:: Supplied information

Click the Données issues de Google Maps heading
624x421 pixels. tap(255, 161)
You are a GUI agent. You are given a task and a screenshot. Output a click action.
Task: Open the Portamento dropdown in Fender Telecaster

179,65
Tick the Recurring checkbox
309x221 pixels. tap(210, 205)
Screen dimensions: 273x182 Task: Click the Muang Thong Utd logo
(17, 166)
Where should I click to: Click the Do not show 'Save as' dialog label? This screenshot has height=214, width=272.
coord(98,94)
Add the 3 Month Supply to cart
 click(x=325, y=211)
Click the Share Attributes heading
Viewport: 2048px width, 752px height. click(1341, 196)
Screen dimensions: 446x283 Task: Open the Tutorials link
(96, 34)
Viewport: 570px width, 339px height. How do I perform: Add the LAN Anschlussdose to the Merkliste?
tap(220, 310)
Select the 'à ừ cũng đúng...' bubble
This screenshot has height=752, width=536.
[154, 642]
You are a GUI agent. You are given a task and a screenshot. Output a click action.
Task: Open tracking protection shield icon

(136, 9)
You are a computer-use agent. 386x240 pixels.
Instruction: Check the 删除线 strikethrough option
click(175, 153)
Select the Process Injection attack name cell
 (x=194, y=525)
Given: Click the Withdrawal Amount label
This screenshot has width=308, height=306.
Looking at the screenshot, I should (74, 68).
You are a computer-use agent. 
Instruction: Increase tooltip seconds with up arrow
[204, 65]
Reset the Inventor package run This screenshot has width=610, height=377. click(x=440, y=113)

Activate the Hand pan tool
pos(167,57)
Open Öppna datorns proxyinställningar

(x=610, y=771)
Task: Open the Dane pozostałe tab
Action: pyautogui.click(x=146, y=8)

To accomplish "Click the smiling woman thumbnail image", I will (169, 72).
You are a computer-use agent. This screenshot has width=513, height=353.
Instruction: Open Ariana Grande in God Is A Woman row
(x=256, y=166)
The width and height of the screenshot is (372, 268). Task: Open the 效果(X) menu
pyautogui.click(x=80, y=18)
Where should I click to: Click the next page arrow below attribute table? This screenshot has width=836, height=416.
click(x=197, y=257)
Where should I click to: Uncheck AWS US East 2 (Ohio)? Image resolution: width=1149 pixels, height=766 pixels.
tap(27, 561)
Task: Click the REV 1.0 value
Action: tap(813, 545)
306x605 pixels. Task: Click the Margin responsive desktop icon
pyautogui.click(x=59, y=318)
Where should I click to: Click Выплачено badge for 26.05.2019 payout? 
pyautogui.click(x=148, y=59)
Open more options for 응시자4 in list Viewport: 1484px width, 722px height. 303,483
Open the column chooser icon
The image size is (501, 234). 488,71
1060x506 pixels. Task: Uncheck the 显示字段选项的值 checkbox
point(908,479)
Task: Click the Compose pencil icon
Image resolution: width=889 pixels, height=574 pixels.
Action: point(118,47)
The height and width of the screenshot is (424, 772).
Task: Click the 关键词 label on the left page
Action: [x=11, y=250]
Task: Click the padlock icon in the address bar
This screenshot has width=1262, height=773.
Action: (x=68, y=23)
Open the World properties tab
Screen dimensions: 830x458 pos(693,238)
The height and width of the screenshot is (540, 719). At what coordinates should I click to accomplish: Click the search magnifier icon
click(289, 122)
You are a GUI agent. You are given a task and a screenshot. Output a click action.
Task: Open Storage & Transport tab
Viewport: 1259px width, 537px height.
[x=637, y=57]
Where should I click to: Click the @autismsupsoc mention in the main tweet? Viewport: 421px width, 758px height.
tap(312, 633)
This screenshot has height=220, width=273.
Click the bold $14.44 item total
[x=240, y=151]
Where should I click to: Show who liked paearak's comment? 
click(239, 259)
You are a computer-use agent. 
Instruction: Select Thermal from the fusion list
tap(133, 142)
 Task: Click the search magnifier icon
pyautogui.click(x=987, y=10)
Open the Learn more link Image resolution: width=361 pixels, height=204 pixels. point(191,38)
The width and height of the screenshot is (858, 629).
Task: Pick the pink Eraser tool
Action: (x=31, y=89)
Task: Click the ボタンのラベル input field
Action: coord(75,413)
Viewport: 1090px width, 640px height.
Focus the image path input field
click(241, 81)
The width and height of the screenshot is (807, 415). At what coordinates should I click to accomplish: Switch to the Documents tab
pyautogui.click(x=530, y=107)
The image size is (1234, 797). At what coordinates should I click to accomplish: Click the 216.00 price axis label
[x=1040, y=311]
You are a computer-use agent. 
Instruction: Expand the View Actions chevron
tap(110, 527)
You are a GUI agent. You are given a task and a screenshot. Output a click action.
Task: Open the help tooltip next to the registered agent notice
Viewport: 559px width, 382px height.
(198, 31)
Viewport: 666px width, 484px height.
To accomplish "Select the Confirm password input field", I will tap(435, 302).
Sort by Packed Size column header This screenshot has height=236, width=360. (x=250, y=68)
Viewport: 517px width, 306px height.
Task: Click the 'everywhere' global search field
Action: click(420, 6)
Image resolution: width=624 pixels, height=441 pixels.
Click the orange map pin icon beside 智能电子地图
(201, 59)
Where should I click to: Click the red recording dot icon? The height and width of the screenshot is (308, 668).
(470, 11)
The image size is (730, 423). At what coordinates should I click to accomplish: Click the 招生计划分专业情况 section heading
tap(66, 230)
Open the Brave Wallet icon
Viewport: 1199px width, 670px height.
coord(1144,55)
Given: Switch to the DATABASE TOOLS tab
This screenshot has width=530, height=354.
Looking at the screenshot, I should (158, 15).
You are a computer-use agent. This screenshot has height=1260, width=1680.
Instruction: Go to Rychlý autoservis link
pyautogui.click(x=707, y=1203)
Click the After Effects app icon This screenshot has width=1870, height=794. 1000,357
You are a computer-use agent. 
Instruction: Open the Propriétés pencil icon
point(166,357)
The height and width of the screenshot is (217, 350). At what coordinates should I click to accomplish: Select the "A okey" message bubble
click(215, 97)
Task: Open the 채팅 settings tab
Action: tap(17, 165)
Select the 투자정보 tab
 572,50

::::

Activity → Taking the line that contains "The image size is (730, 423)." as the first and the last line of the material as the final one, transcribe that span exactly and include nothing else.

Answer to this exercise →
The image size is (730, 423). At what coordinates should I click to accomplish: Click the 招生计划分专业情况 section heading
tap(66, 230)
Open the Brave Wallet icon
Viewport: 1199px width, 670px height.
coord(1144,55)
Given: Switch to the DATABASE TOOLS tab
This screenshot has width=530, height=354.
Looking at the screenshot, I should (158, 15).
You are a computer-use agent. This screenshot has height=1260, width=1680.
Instruction: Go to Rychlý autoservis link
pyautogui.click(x=707, y=1203)
Click the After Effects app icon This screenshot has width=1870, height=794. 1000,357
You are a computer-use agent. 
Instruction: Open the Propriétés pencil icon
point(166,357)
The height and width of the screenshot is (217, 350). At what coordinates should I click to accomplish: Select the "A okey" message bubble
click(215, 97)
Task: Open the 채팅 settings tab
Action: tap(17, 165)
Select the 투자정보 tab
 572,50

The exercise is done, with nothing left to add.